Meanwhile, Rashid said Microsoft continues to work on tools that improve application security by addressing it in the development phase of the application lifecycle. Rashid said Microsoft Research has been building tools to find software defects since 1998. Two of its first tools are Prefix and Prefast, which are heuristic modeling tools to detect defects in C and C++ programs. These are what Rashid called first-level tools. Prefix is available now, and Prefast will be available in the next version of Visual Studio, which is Visual Studio 2005.
Second-level tools include sound, declarative tools like SLAM— Software (Specifications), Languages, Analysis, and Model—checking tool. An example of a third-level tool is the KISS (Keep It Simple & Sequential) tool, which is a project to explore novel techniques for analyzing concurrent software. However, "tools arent enough," Rashid said. "At the end of the day, tools will never solve critical design errors if youre doing software in a way that people dont want to use it."
So Microsoft Research is working on a Microsoft operating system research project known as the Singularity Project that uses a verifiable language—known as Spec# (pronounced "Spec sharp")—correctness tools, formal design specifications and modeling tools, error detection and recovery, systemwide security, real-time managed code, and other attributes.

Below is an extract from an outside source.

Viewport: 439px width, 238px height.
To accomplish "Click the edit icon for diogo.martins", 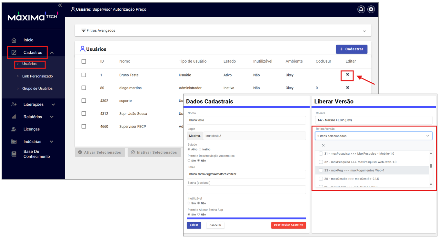I will (x=347, y=88).
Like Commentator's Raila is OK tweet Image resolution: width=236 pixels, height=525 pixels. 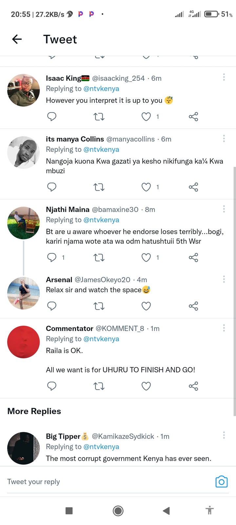coord(146,386)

A Microsoft description of the project on the companys Web site said: "Singularity is a cross-group research project focused on the construction of reliable systems through innovation in the areas of systems, languages, and tools. We are building a new OS (called Singularity), extending programming languages, and developing new techniques and tools for specifying and verifying program behavior."
Meanwhile, Rashid said, "Were at a point in the cycle where mainline CPUs are stalling out," thus he hailed "the rise of the GPU, or graphics processor unit, for general-purpose highly parallel program computation."